## Task prompt
Quote the lines starting at the one containing "The image size is (1024, 482)." and ending at the one containing "(x=582, y=283)", with both of those lines included, exactly as they appear.

========================================================================

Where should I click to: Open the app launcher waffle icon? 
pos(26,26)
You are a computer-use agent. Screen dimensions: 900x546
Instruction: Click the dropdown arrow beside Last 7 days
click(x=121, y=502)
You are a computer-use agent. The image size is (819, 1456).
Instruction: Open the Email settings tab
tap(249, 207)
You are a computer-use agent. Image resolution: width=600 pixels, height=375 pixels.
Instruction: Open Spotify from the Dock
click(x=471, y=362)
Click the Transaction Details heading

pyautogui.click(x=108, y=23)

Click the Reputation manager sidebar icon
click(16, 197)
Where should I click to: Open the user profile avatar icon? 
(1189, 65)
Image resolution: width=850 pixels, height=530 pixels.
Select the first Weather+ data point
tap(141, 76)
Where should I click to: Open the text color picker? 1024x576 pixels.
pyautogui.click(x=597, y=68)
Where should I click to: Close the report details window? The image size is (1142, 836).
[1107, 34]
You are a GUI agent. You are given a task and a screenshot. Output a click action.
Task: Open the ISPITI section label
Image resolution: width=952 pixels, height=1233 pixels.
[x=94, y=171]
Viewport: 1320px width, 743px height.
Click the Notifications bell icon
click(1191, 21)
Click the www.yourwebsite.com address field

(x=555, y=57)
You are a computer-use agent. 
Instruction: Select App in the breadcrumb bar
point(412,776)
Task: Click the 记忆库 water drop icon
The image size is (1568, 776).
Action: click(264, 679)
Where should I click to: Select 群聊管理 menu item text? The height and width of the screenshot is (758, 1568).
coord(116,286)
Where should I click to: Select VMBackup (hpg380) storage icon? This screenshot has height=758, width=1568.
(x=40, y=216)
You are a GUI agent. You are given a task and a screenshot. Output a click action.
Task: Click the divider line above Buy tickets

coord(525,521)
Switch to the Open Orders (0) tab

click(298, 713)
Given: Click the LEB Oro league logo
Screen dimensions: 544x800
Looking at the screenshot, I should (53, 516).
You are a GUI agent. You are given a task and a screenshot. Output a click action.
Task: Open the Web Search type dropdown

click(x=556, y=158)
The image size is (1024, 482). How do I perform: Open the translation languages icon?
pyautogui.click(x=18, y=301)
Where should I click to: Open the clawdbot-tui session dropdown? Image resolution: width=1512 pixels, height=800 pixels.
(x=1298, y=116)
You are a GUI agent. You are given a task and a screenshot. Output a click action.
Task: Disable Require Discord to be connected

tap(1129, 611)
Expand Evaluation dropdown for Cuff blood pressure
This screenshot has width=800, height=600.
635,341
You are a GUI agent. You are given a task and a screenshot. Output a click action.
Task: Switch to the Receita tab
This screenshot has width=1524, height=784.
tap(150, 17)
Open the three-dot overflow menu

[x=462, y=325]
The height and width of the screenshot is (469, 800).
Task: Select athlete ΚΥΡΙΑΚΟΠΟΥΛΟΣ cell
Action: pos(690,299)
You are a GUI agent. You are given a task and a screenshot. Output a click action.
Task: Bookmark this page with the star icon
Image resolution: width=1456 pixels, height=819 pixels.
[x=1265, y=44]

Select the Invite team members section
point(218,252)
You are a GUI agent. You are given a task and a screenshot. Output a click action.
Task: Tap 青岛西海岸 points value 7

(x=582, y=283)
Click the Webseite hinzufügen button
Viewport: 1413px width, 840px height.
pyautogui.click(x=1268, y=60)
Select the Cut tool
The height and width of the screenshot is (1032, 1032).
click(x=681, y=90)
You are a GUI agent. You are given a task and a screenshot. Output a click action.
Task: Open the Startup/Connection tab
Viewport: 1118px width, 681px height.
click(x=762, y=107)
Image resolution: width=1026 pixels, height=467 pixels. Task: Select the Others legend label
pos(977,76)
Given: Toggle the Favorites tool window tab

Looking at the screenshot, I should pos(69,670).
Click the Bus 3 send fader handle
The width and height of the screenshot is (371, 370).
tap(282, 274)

========================================================================

## Solution to the exercise
The image size is (1024, 482). How do I perform: Open the translation languages icon?
pyautogui.click(x=18, y=301)
Where should I click to: Open the clawdbot-tui session dropdown? Image resolution: width=1512 pixels, height=800 pixels.
(x=1298, y=116)
You are a GUI agent. You are given a task and a screenshot. Output a click action.
Task: Disable Require Discord to be connected

tap(1129, 611)
Expand Evaluation dropdown for Cuff blood pressure
This screenshot has width=800, height=600.
635,341
You are a GUI agent. You are given a task and a screenshot. Output a click action.
Task: Switch to the Receita tab
This screenshot has width=1524, height=784.
tap(150, 17)
Open the three-dot overflow menu

[x=462, y=325]
The height and width of the screenshot is (469, 800).
Task: Select athlete ΚΥΡΙΑΚΟΠΟΥΛΟΣ cell
Action: pos(690,299)
You are a GUI agent. You are given a task and a screenshot. Output a click action.
Task: Bookmark this page with the star icon
Image resolution: width=1456 pixels, height=819 pixels.
[x=1265, y=44]

Select the Invite team members section
point(218,252)
You are a GUI agent. You are given a task and a screenshot. Output a click action.
Task: Tap 青岛西海岸 points value 7

(x=582, y=283)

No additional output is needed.